▶ [Assigned task 1]
Please rewrite the paragraph beginning "Instead of transforming your data" in the page on SVM and kernel methods below more briefly, keeping its main facts.

▶ [Source document]
-----

Skip to content

SVM and Kernel Methods

The true power of Support Vector Machines lies not in linear separation, but in the kernel trick — projecting data into a higher-dimensional space where a linear boundary becomes possible.

How SVMs Work

An SVM finds the hyperplane that maximises the margin — the distance between the decision boundary and the nearest data points from each class (the "support vectors").

  • Linear SVM: Draws a straight line (or hyperplane) between classes. Works only when classes are linearly separable.
  • Kernel SVM: Implicitly maps data into a higher-dimensional space where a linear separator exists, without ever computing the transformation explicitly.

The Kernel Trick

Instead of transforming your data into a high-dimensional space (which would be computationally expensive), the kernel trick computes the dot product in that space directly. This gives you the power of non-linear boundaries at a fraction of the cost.

-----

▶ [Dataset extract]

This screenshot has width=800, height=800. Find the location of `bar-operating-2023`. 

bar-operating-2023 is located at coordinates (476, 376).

-----

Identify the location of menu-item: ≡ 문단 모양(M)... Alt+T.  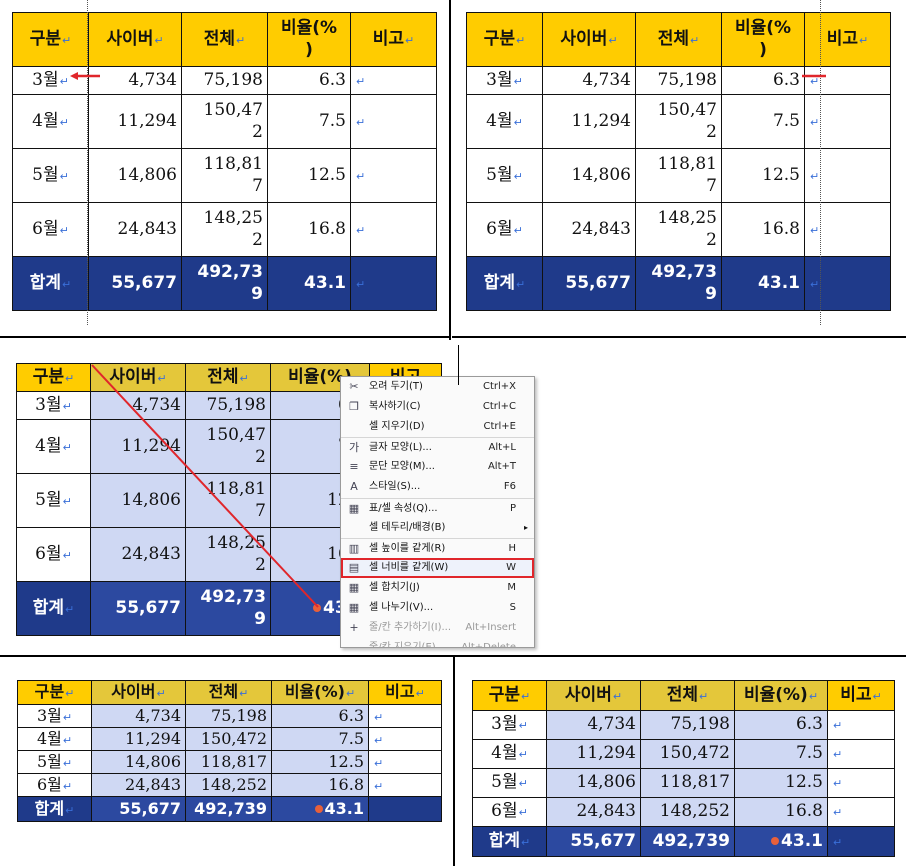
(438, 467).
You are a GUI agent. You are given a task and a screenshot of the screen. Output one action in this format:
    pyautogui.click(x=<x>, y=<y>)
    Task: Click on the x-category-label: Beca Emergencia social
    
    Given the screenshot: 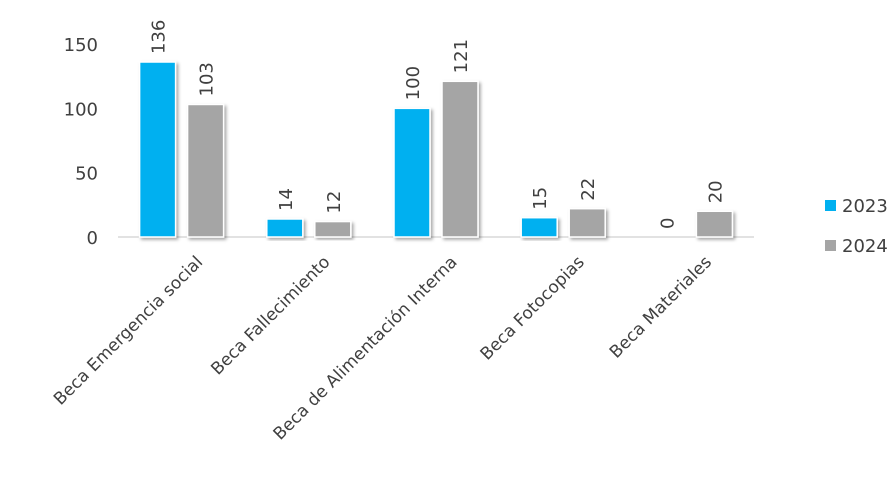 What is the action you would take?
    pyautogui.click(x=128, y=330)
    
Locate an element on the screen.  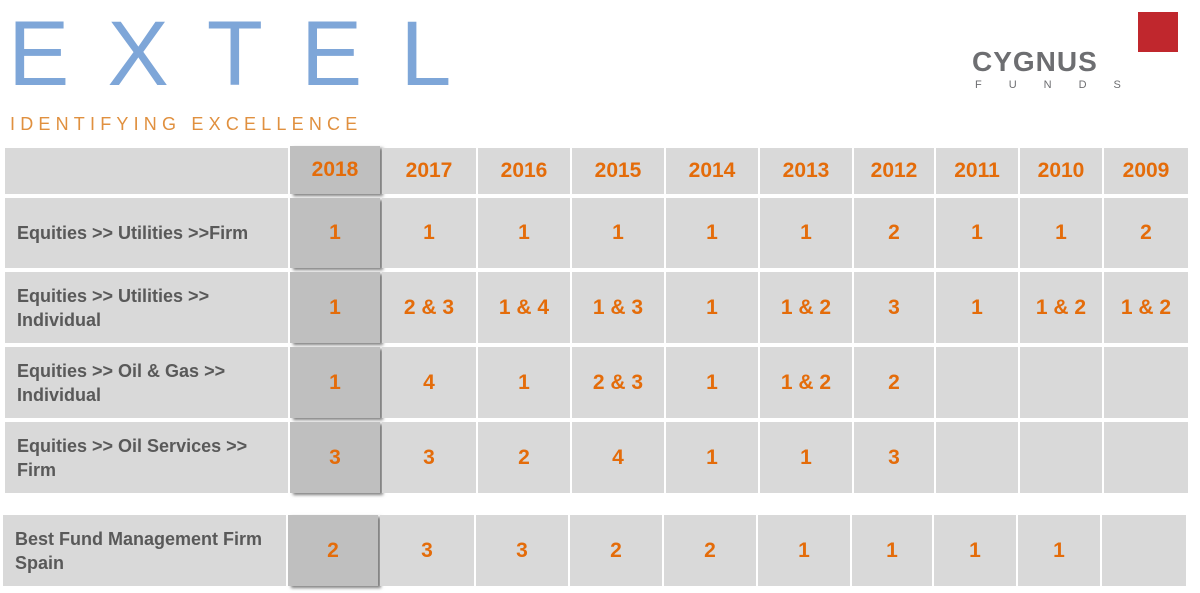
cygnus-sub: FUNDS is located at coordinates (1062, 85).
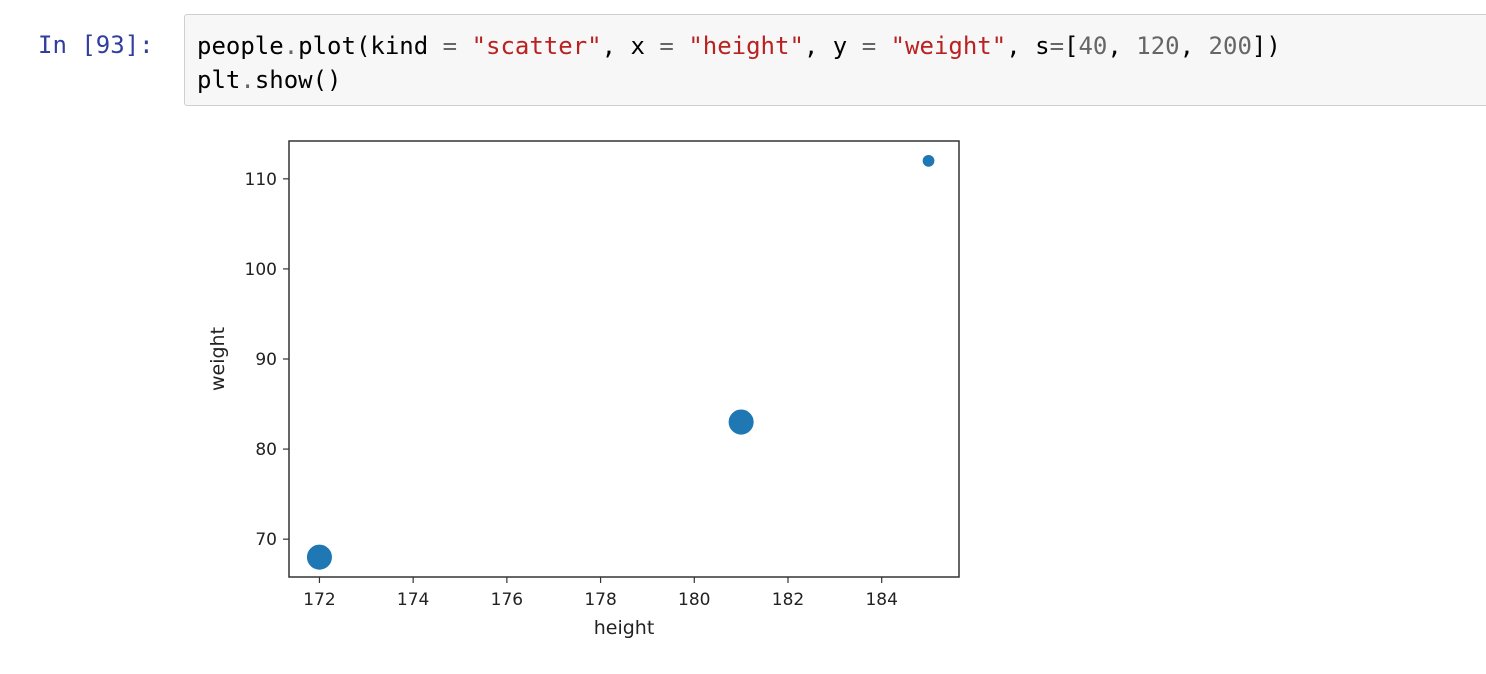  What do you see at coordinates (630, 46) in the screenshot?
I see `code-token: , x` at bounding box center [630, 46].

-----

▶ [Assigned task 2]
From the entries above, copy unchanged the lines from the one containing "This screenshot has" to the one containing "bar-operating-2023 is located", both included, and nothing else.

▶ [Exercise solution 1]
Rather than transforming data into a high-dimensional space at high computational cost, the kernel trick computes the dot product in that space directly, giving non-linear boundaries at a fraction of the cost.

▶ [Exercise solution 2]
This screenshot has width=800, height=800. Find the location of `bar-operating-2023`. 

bar-operating-2023 is located at coordinates (476, 376).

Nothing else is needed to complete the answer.